At times of high water after storms, the volume of flow exceeds the capacity of the channel. That creates a flood, and water spills out onto the land adjacent to the stream. On those floodplains outside the stream channel, water spreads out and slows down, impeded in part by vegetation in the riparian zone. Slower water deposits much of the sediment it was carrying, creating new deposits on the floodplain. Sediment already on the floodplain can be moved around (remobilized) by stormwater, but except in massive storms the net result of a flood will be deposition of more sediment on the floodplain.
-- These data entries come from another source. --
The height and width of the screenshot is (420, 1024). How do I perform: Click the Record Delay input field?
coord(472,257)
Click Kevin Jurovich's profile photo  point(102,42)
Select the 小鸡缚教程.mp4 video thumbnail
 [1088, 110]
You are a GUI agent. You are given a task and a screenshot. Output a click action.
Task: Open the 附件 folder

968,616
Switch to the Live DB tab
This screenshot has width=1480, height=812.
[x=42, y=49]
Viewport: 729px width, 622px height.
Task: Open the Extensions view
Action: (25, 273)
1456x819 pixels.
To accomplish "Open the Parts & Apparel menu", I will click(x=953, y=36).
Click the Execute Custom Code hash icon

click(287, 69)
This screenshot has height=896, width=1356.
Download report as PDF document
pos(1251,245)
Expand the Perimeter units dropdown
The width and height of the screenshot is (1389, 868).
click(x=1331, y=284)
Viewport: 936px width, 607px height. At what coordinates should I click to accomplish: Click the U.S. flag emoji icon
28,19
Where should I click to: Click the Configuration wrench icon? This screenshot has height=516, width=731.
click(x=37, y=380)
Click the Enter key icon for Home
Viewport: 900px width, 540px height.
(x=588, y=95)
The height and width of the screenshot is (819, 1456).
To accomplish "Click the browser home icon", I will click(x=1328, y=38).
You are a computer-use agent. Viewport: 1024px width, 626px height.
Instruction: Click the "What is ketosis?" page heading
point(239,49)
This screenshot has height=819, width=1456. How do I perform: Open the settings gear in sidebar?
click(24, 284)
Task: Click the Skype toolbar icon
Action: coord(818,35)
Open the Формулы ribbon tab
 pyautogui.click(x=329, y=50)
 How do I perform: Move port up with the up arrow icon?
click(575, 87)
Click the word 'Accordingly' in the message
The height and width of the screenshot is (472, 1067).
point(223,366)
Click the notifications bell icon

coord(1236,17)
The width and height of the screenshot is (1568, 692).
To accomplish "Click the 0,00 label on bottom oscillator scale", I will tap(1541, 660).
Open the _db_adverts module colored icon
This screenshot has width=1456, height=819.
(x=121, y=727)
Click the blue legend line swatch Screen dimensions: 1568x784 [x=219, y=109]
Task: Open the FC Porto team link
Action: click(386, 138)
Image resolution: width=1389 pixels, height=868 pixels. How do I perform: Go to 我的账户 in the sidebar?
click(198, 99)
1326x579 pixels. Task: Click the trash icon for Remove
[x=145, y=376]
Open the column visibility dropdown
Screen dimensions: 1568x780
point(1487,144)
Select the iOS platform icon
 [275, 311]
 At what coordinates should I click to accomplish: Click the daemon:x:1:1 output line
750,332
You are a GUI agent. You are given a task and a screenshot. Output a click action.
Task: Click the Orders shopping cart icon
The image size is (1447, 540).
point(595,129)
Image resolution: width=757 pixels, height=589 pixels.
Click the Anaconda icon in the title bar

Erosion is a natural process, and the flow of sediment from mountains to the Atlantic Ocean has been going on ever since the supercontinent of Pangea split up about 250 million years ago. Natural erosion has created to topography of Virginia
Bull Run etches away at the streambanks between Prince William and Fairfax counties, shifting naturally within its floodplain
Agriculture and modern development have altered the speed and quantity of rainwater runing off the ground into streams. Faster runoff from impervious sufaces, especially rooftops and pavement in urban/suburban areas, results in unnatural flooding. Stream channels which had evolved based on a surrounding forest overflow after receiving more water in a shorter period of time. The extra water, with its extra speed, etches the sediments in a floodplain and causes streams to threaten nearby structures.
raindrops that land on parking lots race quickly to streams rather than soak into the soil
Stream restoration projects are deigned to reshape the channel to hadle extra flow, and to capture some of the runoff in stormwater ponds that slow the release of rainfall.